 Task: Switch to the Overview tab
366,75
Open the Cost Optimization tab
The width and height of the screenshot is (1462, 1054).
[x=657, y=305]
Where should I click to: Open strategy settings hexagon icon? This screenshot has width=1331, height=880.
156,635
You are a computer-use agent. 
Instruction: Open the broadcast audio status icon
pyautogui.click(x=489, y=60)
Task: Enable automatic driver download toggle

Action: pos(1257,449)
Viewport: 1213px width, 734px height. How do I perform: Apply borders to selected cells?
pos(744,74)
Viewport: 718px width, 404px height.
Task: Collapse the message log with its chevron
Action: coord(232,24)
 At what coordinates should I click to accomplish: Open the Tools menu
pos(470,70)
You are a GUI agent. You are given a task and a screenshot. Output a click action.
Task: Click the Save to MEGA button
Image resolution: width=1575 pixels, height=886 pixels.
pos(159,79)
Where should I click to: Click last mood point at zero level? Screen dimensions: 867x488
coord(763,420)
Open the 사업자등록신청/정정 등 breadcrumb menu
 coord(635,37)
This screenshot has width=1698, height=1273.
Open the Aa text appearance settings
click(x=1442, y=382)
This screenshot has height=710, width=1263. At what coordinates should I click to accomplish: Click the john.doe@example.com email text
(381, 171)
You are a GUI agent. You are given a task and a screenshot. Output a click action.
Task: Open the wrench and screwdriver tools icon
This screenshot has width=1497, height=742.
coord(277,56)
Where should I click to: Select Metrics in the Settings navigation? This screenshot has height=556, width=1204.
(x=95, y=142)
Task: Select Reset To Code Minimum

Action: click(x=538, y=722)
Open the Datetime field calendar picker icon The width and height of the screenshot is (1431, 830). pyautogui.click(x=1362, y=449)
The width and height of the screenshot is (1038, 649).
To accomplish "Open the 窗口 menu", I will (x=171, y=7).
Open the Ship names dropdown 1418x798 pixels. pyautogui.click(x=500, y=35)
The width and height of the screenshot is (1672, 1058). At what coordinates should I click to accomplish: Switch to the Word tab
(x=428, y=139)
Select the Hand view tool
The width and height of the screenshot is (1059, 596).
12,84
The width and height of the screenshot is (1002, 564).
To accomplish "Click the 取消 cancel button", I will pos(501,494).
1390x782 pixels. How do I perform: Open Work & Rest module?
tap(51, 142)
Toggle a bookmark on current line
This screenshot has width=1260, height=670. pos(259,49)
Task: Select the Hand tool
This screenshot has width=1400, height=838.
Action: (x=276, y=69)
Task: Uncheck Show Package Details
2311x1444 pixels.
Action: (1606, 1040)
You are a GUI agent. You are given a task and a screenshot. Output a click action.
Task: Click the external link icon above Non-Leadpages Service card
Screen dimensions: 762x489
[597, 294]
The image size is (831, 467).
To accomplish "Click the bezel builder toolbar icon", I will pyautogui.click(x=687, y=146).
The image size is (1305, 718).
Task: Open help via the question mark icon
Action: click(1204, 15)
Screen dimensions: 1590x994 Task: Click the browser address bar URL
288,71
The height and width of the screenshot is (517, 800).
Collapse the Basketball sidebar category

_ _ _ _

### Required action
One line contains "2311x1444 pixels.". Return that line and every later line through the end of the listing above, exactly, and nothing else.

### Solved problem
2311x1444 pixels.
Action: (1606, 1040)
You are a GUI agent. You are given a task and a screenshot. Output a click action.
Task: Click the external link icon above Non-Leadpages Service card
Screen dimensions: 762x489
[597, 294]
The image size is (831, 467).
To accomplish "Click the bezel builder toolbar icon", I will pyautogui.click(x=687, y=146).
The image size is (1305, 718).
Task: Open help via the question mark icon
Action: click(1204, 15)
Screen dimensions: 1590x994 Task: Click the browser address bar URL
288,71
The height and width of the screenshot is (517, 800).
Collapse the Basketball sidebar category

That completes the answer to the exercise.